Так что ничего удивительного нет в том, что напротив дома на углу Воскресенского и Сергиевской расположилось бистро «Колобок».

Именно «бистро», и именно «Колобок». Для того чтобы  сказочное имя не звучало старомодно, рядом поставлено энергичное иностранное словцо.

У нас всегда так. Не только новое или, напротив, старое, но в некоей обязательной пропорции.

Вот хотя бы реклама в газете: «К трехсотлетию Санкт-Петербурга! Три­дцатипроцентные скидки на удаление угрей».

Ухмыляетесь? Очень напрасно. Альфред Рудольфович никогда бы вашего скепсиса не разделил. 

Он всегда придавал значение тому, как человек выглядит. А уж к праздникам готовился заранее. Чуть ли не за неделю начнет приводить себя в порядок.

До тех пор пока шевелюра позволяла, не применет возможностью лишний раз посетить парикмахерскую. Иногда выходило наведываться в косметиче­ский кабинет.        

Вот мы и подошли к самому главному. Если художник отличался такой требовательностью, то надо признать логичными начавшиеся на Сергиевской перемены.  

 В конце минувшего столетия невзрачный первый этаж украсили дверь и две лестницы. Над всем этим великолепием засверкали буквы: «Посольство красоты».

Для того чтобы по достоинству оценить название, надо помнить о том, что невдалеке находятся финское, немецкое и американское консульства.

 Мол, это у них консульства, а у нас посольство.

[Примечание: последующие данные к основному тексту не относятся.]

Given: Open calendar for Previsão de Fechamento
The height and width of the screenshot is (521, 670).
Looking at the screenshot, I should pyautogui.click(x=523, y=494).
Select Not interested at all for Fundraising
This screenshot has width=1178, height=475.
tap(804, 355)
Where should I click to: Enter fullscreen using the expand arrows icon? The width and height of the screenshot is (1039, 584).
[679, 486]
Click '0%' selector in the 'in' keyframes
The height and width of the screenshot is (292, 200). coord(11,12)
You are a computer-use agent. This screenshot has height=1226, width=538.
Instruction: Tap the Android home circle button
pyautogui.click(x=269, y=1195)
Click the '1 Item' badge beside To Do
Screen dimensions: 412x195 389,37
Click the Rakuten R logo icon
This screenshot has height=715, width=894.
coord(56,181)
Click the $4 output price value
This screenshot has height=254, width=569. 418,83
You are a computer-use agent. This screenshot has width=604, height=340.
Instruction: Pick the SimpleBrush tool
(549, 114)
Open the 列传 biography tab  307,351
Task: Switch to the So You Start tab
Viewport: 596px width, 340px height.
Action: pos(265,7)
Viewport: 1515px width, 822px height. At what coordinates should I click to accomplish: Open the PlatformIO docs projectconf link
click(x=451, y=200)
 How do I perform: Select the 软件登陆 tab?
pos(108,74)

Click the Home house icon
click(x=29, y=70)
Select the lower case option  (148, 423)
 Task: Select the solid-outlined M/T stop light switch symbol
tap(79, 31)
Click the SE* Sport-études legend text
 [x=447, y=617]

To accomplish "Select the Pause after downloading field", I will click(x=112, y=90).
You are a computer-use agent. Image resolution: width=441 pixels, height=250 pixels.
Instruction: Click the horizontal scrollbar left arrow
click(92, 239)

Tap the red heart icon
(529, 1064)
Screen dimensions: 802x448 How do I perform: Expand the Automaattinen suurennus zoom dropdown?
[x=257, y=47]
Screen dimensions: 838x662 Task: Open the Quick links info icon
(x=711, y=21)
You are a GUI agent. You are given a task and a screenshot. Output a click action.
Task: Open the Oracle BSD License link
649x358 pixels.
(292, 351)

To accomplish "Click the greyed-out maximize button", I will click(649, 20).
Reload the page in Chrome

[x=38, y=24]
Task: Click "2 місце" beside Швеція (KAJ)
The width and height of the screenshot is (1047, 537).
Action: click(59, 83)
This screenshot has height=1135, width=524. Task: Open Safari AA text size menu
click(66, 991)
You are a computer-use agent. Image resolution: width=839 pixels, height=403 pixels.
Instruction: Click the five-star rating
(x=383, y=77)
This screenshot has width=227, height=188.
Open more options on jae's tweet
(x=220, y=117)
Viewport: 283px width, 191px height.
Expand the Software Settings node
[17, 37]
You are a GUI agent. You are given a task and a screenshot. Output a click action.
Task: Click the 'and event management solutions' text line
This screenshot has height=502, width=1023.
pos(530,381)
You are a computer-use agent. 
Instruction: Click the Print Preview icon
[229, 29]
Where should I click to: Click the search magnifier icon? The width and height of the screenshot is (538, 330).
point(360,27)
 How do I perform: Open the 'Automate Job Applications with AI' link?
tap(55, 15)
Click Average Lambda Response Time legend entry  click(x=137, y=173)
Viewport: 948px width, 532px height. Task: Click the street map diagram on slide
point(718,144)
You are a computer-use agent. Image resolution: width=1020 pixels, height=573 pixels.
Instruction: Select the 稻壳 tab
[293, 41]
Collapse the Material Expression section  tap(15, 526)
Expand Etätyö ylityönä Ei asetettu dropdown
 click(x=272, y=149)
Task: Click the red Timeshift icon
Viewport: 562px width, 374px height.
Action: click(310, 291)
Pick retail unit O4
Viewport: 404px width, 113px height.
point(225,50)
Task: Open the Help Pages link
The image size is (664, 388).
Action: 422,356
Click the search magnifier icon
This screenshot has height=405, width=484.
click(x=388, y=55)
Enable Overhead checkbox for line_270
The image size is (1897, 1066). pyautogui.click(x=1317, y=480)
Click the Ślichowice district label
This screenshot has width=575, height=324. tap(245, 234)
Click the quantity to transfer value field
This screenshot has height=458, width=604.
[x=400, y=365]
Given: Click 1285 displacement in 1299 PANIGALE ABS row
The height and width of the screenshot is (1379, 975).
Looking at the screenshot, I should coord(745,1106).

Причем представляет оно не конкретную территорию, а всю необъятную сферу мечтаний.  

Сколько ни всматривайся в окна, ничего не различишь. Что-то полированное и отсвечивающее. Ясно, что этот мир не похож на тот, в котором нам приходится жить.   

Пусть и маленькое государство, но гордое и уверенное в себе. Даже два флага висят над входом в знак его независимости от окружающей бесцветности.

Когда-то мы уже хотели наделить дом этим статусом. На том основании, что занавеску в мастерской жившего тут художника украшал слоган «С искусством для искусства».

Посольство красоты

Под видом прохожего, ожидающего троллейбуса, стоишь и наблюдаешь невдалеке.

Вот вошла грузная дама. Через полчаса она выпорхнет легкокрылой бабочкой.  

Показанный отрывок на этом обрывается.